This Time It's Not a Metaphor

Two federal bureaucrats have been snared in their own red tape.

The Department of Veterans Affairs workers were arrested in Murfreesboro, Tenn., this week and charged with taking kickbacks on the purchase of -- we are not making this up -- red tape.

The red tape, far from the familiar shorthand for cumbersome bureaucracy, was the real article, and was sold to the government for $6.95 a roll, a steep markup from the $2.50 normal price.

Joseph Haymond and Natalie Coker allegedly received kickbacks of $1 per roll when making purchases for the VA Consolidated Mail Outpatient Pharmacy in Murfreesboro between 1999 and 2001, the Associated Press reported. Haymond is the director of the pharmacy, which mails prescription medications to veterans. Coker was the assistant director of the program at the time.

The red tape, stamped with the word "security," is supposed to be used to deter tampering, according to the criminal complaint.

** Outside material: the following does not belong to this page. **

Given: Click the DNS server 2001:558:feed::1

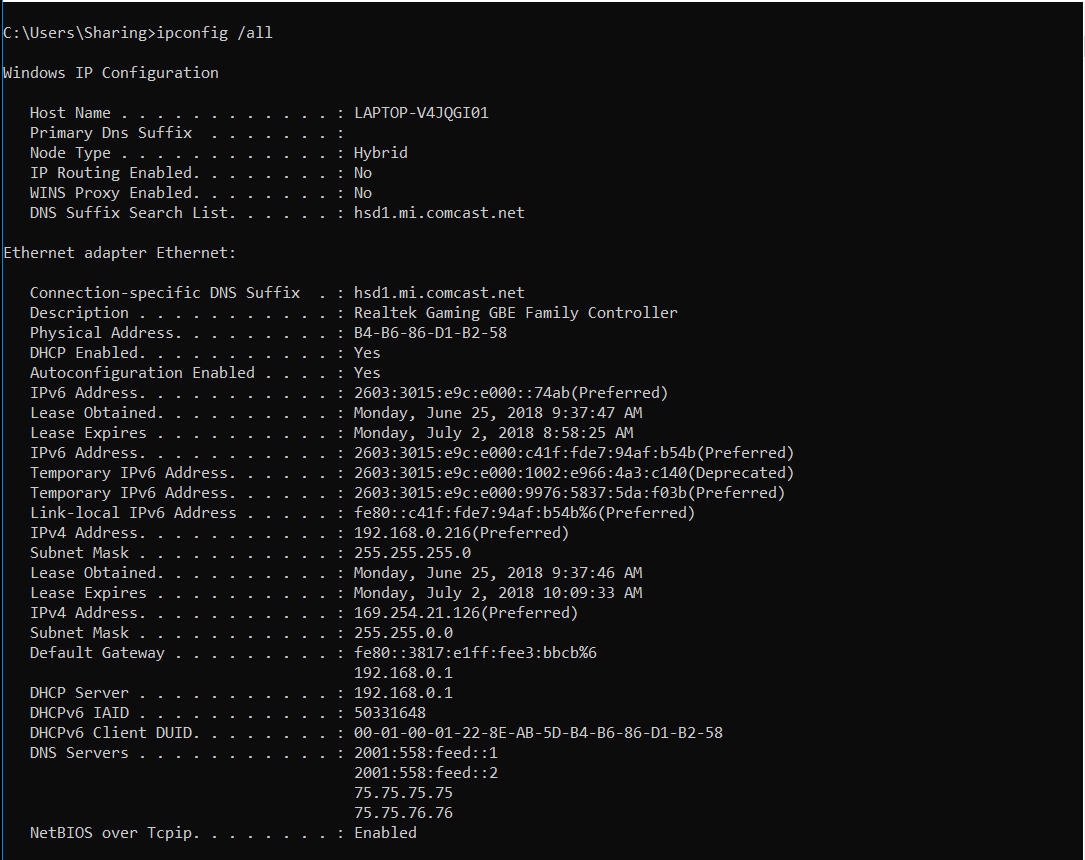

"The kickback scheme described in the complaint gives new meaning to criticisms of governmental red tape," U.S. Attorney James K. Vines said. "It is troubling when those who are charged with serving our nation's veterans choose to profit at their expense."

The VA Office of Inspector General and the FBI conducted the investigation that led to Tuesday's arrests.

Haymond and Coker could face as much as 15 years in prison each if convicted.

Politics Could Be Hazardous to Job

A lawyer with the Small Business Administration could soon be fired for violating the Hatch Act, which prohibits federal employees from engaging in partisan political activity while on duty.

Jeffrey Eisinger, a lawyer in the agency's Fresno, Calif., office, used his government computer to receive, draft or send more than 100 e-mails related to his political activism as a member of the Green Party, an administrative-law judge found this month. The e-mails, which were sent from 2001 to 2004, involved such matters as party fundraising, drafts of party platforms and the planning of the Green Party's state political convention.

The judge, part of the U.S. Merit Systems Protection Board, granted a petition by the Office of Special Counsel seeking to remove Eisinger from federal employment. Eisinger's dismissal will become final on Dec. 22 unless he petitions the full board to review his case.

Eisinger has said that other employees in his office displayed partisanship in the workplace without penalty and has accused Special Counsel Scott J. Bloch of grandstanding in going after him.